Does the taxpayer have to write a blank check to these former executives to defend them against an SEC suit?  Of course not – paying for these legal fees is simply a policy choice by FHFA Acting Chief Ed Demarco. The FHFA could have repudiated these obligations when it took the GSEs into conservatorship. FHFA officials claimed argued that canceling employment contracts would be unconstitutional and that doing so might make it difficult to attract skilled individuals to the company. I found this baffling, since the Housing and Economic Recovery Act of 2008 authorizing the conservatorship allowed the the FHFA to repudiate claims. There is the possibility Fannie and Freddie could be sued by former executives for these legal fees. It’s not clear they would win, and in the meantime, these former executives would have to pay out of pocket to defend themselves.

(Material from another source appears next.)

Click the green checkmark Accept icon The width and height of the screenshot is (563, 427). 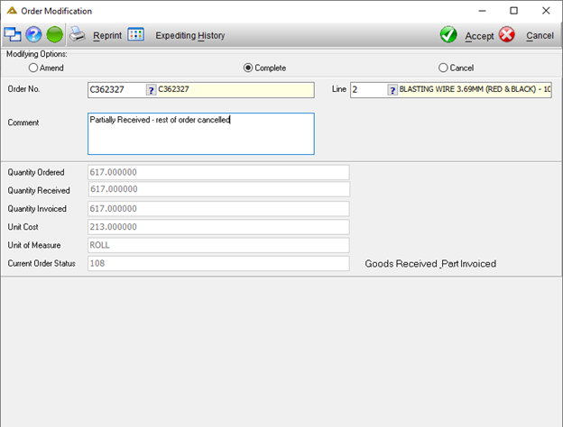[448, 35]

There’s a consistent pattern at work at the FHFA. In November, we learned that the executives at Fannie/Freddie were paid a total of $12 million in performance bonuses for 2010, which Demarco again justified as necessary for getting employees with the requisite skills.
This is nonsense. Treasury is stuffed with so-called “dollar a year” men. People will do public service at reasonable salaries, if they believe it is public service. Of course, now that the FHFA has committed to paying the legal fees of the executives that destroyed Fannie and Freddie and cost us hundreds of billions of dollars, we can see that paying for talent is not what was actually going on.
I believe Demarco, unlike many regulators in Washington, has integrity, and executes according to what he perceives of as his legal mandate. But I really don’t understand the thinking here. He overpays GSE chiefs, and unnecessarily fronts money to former GSE executives that may now actually be held accountable for misleading investors.